MRD can be assessed by distinct approaches, either based on PCR or on flow cytometry. For both approaches, different methods exist that allow us to reach strikingly different levels of sensitivity (above or below the threshold of negativity of 10⁻⁴). It is now evident that less sensitive and specific techniques (eg, qualitative PCR and 2-color flow cytometry) are not capable of reaching the requested threshold in a large proportion of cases and should not be used to assess the MRD status. That notwithstanding, low-sensitivity techniques are still worth mention, both for historical reasons and to be able to interpret older studies. They have had the merit of demonstrating for the first time that it was possible to improve the definition of the quality of response beyond clinical and morphological assessment, with clinical benefits in terms of improved progression-free survival (PFS) in patients with no evidence of residual lymphoid cells.

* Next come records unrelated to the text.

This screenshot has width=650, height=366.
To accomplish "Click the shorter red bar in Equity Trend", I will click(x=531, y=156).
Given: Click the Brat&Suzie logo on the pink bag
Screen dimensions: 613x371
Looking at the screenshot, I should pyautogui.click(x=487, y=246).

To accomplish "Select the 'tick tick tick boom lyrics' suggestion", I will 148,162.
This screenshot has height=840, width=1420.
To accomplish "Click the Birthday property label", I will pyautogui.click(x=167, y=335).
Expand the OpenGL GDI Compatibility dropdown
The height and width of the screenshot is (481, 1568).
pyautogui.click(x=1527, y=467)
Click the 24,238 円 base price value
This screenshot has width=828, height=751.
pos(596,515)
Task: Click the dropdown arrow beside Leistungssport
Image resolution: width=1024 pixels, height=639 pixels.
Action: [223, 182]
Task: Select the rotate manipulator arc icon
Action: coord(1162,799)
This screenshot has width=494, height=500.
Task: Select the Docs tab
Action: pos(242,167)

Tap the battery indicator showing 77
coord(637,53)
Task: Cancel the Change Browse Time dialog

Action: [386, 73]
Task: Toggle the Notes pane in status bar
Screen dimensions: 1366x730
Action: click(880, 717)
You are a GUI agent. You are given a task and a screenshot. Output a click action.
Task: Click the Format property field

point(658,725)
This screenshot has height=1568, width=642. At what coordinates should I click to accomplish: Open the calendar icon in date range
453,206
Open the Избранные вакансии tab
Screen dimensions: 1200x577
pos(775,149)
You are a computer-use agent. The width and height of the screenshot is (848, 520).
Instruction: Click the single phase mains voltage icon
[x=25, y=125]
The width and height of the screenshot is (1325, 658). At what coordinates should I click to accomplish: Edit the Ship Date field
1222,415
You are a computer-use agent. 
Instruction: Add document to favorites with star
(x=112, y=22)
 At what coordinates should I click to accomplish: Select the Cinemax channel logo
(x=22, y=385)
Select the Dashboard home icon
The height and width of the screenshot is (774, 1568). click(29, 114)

Every leukemic B-cell clone carries a unique IGHV-IGHD-IGHJ rearrangement that can be amplified by PCR using consensus primers for the IGHV and IGHJ genes at the 5′ and 3′ region of the rearrangement, respectively.⁷ 

The use of this PCR reaction will allow, in a qualitative approach, the detection of residual leukemic cells that will be indicated by the presence of a distinct, monoclonal PCR product of the same size as the diagnostic product sample, usually intermixed with a polyclonal background due to the presence of normal B lymphocytes. The ability to visualize the presence of residual disease varies depending on the size of the Ig PCR product and the number of normal B cells present. The sensitivity of the assay can be as high as 1:1000 (10⁻³ or 0.1%) and is therefore more sensitive than 2-color flow cytometry.⁸  However, it can be much less sensitive in a regenerative BM and is always less sensitive than quantitative PCR or multicolor flow cytometric methods.^9–11 

The sensitivity of the PCR can be improved by taking advantage of the uniqueness of the Ig gene rearrangement in each leukemic clone. After sequencing the clonal IGHV-IGHD-IGHJ gene rearrangement at the time of diagnosis, a primer can be designed in the complementary determining region of the heavy chain (VH CDR3), the most variable and “clone-specific” part of each rearrangement. This can be used for a second (“nested”) round of PCR after the first-step consensus PCR. Although this approach is definitely more sensitive (up to 10⁻⁶),^12,13  it does not allow the quantification of MRD levels, thereby hampering a reliable comparison between samples. For these reasons, today the preferred molecular approach for MRD assessment is real-time quantitative PCR (RQ-PCR), which combines the use of clone-specific sequences with the quantification of the PCR copy numbers and allows us to reach sensitivities in the range of 10⁻⁴ to 10⁻⁵ (1:10 000/1:100 000 or 0.01%-0.001%).^9,12,14 

For the RQ-PCR, in addition to a forward and a reverse primer, a probe is required. Different strategies have been proposed (Figure 2).^12,14,15  In general, patient-specific primers (allele-specific oligonucleotides) are designed within the VH CDR3 sequence but in opposite directions depending on the approach taken. With the forward patient-specific primer (Figure 2A), the reverse consensus primer will be located in the 3′ end of the IGHJ gene and the probe will be located in between, on a more internal consensus sequence of the IGHJ gene. In the case of a reverse patient-specific primer (Figure 2B), the forward consensus primer will be within the IGHV gene, whereas the probe will be designed in the FR3 portion of the IGHV gene. In either case, this methodology remains labor intensive because it requires the sequencing of each clone-specific IGHV-IGHD-IGHJ rearrangement and the subsequent testing of the primer-probe combination.^4,9,10  In addition (Figure 2C), a clone-specific probe can be designed on the VH CDR3 portion of the rearrangement and used with a forward consensus primer on the IGHV gene and a reverse one on the IGHJ gene.¹⁶  This approach is more rarely used given the extra cost of the production of a new probe for each patient and the higher probability of competition on polyclonal Igs for the binding of the consensus primers.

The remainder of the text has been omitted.